The equipment racks used during the Winter Olympics were configured and tested inside
a 13,000sq-ft warehouse in Toronto (across the street from CTV’s main broadcast and
production facility) months before, then packed up and sent to Vancouver.

The equipment racks used during the Winter Olympics were configured and tested inside a 13,000sq-ft warehouse in Toronto (across the street from CTV’s main broadcast and production facility) months before, then packed up and sent to Vancouver.

The control rooms featured Ross Video Synergy production switchers, Lawo signal audio consoles, Harris Inscriber G7 graphics (created with various applications on Macintosh workstations located adjacent to the control rooms), an Inscriber Connectus centralized graphics management system, an EVS (4 × 2) XT[2]+ replay system, Evertz MVP and VIP multiviewer software displayed on Panasonic flat-panel plasma HD displays and TVLogic monitors in critical viewing areas. Evertz supplied nearly all signal-processing equipment. The control rooms also used a large RTS digital intercom system (576 × 576), as well as Harris Videotek and Tektronix test and measurement gear.

Forty-two Hitachi SK-HD1000 HD cameras with Canon lenses, on tripods and handheld, were used in the studio and at many venues. In the field, operators used 15 Sony XDCAM HD camcorders with Canon lenses.

The primary workflow for broadcasting in HD was a tapeless environment — there was one Sony HDCAM and one Betacam SX machine just in case — so that everything that came in never touched videotape. Sources coming in from fiber and satellite feeds, on-site production trucks (supplied by Game Creek Video based in the United States and Dome Productions in Canada) and other sources were routed through the various control rooms. For complete redundancy, all events took two separate paths using dual Evertz routers (one with a large 576 × 576 matrix and 6000 × 6000 audio matrix), video servers and production switchers to protect against system failure and ensure that the network never went off the air.

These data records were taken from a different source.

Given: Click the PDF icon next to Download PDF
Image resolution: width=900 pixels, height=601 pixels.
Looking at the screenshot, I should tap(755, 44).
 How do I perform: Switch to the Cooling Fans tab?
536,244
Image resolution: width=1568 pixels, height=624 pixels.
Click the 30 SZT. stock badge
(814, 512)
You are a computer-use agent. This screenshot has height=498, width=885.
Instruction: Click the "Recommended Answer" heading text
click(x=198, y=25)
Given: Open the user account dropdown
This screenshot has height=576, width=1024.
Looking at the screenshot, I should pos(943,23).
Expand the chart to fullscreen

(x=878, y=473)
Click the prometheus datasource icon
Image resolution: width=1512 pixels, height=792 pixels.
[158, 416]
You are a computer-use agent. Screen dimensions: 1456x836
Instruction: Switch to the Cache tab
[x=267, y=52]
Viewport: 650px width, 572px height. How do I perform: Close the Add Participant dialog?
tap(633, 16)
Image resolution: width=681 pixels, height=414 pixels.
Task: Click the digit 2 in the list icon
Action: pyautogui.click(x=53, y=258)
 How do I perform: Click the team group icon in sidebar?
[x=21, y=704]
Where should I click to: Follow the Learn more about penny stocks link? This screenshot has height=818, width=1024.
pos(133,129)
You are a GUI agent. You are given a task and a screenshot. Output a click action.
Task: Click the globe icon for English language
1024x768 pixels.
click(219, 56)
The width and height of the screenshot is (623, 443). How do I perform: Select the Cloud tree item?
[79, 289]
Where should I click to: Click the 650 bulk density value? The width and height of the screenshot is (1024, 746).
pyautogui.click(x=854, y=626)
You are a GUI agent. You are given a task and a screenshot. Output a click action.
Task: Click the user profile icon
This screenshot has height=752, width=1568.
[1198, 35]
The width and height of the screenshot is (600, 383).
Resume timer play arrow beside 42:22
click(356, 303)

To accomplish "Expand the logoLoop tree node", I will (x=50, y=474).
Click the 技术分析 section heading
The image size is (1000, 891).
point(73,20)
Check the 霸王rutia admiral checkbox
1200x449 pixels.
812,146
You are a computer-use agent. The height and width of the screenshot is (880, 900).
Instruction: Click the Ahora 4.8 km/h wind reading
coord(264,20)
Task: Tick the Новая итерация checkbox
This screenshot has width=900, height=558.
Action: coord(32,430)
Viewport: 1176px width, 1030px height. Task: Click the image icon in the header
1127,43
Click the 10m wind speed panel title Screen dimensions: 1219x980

Comprehensive centralized storage

Harris was a major supplier to the OBMC, providing integrated broadcast and production systems that allowed the network's team to centrally receive,manage and create program elements and distribute them to multiple stations across Canada. The equipment package included NEXIO AMP advanced media platforms with Velocity HD editors, which were used to build video clips for all program platforms in both English and French. Harris NetVX transmission systems using MPEG-2 4:2:2 at 50Mb/s delivered all content back to home base master controls across the country.

The company's equipment also supported the consortium's online coverage on CTVOlympics.ca and RDSolympiques.ca with a backup control system for FTP file transfer. The system consisted of NEXIO Remote software, which monitors and controls channels on servers over a local area network, and the NEXIO PlayList event-sequencing application, which enables clips to be selected from the database and arranged in any order for frame-accurate transmission.